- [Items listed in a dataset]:
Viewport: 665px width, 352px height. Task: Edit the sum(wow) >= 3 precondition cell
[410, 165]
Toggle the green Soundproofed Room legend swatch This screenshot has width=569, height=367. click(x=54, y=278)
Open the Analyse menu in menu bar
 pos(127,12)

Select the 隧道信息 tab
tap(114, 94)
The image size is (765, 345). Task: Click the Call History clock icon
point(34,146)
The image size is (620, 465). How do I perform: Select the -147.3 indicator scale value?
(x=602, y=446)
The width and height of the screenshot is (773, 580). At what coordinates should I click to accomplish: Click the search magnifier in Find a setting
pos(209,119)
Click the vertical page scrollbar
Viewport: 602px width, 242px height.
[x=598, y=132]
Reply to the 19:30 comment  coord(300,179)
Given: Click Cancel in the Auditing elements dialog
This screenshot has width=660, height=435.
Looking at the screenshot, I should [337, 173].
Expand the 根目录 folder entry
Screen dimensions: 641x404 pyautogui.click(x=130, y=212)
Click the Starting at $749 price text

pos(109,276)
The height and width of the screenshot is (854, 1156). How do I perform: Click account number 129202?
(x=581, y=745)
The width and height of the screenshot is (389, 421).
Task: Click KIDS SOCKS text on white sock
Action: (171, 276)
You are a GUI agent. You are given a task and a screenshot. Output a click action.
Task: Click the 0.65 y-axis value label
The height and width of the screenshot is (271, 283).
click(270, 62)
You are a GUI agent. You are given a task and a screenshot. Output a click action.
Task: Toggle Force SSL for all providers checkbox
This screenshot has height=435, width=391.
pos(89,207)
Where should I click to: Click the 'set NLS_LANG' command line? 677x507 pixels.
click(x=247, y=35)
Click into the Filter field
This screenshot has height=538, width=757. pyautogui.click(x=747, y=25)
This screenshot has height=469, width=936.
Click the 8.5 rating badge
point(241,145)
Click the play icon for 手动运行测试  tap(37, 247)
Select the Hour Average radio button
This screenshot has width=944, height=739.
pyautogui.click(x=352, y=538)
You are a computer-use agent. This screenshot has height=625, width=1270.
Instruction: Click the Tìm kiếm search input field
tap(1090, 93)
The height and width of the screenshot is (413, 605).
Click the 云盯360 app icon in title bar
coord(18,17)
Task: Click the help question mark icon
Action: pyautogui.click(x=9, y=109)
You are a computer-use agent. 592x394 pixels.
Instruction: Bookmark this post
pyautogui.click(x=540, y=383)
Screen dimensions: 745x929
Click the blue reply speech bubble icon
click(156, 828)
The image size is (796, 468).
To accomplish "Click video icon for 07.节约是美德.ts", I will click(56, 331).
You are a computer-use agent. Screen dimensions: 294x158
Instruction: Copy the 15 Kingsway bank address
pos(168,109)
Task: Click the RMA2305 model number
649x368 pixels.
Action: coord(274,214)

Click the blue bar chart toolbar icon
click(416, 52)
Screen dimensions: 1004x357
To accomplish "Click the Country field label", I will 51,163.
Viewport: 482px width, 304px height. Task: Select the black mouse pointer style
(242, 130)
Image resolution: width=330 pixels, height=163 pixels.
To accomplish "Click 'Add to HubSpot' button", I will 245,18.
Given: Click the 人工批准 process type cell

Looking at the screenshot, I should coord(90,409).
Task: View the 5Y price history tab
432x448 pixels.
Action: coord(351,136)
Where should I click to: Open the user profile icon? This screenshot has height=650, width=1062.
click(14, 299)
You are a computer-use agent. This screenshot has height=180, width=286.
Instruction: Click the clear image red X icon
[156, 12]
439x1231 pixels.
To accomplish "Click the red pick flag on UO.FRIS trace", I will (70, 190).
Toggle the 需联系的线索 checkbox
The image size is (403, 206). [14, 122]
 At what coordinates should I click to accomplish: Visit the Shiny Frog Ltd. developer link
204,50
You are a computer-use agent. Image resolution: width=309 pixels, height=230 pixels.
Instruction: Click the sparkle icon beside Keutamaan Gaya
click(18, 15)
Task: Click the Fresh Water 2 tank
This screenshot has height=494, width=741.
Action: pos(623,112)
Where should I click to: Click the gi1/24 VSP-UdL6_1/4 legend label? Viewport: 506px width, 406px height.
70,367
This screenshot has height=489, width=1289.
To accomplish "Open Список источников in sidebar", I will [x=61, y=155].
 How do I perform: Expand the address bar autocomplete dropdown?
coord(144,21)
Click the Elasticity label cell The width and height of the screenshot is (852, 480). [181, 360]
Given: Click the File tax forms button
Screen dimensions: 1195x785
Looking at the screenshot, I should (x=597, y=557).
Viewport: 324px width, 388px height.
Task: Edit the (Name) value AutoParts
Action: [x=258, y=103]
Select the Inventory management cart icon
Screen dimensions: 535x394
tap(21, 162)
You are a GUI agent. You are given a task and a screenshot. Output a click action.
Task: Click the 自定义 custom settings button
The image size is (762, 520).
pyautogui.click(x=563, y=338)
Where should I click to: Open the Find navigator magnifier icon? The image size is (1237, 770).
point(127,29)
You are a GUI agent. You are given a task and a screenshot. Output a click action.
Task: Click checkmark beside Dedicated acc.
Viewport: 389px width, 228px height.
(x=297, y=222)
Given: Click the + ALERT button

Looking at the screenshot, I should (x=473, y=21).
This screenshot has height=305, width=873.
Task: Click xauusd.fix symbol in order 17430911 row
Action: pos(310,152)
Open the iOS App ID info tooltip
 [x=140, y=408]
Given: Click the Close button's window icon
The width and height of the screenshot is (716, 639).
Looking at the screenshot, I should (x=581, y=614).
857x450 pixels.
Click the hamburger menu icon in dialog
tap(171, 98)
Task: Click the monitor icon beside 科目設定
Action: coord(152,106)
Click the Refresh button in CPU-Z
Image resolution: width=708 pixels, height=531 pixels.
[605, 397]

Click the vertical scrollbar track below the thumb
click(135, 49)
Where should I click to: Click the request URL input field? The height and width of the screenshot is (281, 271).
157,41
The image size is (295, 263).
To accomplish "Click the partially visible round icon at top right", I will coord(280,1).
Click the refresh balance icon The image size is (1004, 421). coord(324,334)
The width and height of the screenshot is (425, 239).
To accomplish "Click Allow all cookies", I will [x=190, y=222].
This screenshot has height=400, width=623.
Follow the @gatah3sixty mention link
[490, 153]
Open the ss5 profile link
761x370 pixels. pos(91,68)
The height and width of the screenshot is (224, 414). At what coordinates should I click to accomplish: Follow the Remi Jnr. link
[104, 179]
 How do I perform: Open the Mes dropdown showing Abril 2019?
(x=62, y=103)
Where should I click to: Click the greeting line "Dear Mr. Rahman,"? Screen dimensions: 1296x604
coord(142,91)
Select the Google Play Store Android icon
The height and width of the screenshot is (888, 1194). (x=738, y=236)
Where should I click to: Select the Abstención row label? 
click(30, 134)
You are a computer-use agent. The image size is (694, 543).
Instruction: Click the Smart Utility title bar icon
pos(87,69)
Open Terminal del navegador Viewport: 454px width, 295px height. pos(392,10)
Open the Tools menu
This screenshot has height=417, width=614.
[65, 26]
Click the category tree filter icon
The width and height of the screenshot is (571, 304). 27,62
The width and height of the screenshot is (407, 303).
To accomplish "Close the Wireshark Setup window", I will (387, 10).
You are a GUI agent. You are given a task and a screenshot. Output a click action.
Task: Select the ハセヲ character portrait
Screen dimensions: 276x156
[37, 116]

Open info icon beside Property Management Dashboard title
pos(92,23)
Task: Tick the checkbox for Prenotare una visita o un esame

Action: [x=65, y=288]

- [Directions for this task]: Where the string "window" turns up in a line of the data above, copy that whole line.

- [Task response]:
Given: Click the Close button's window icon
To accomplish "Close the Wireshark Setup window", I will (387, 10).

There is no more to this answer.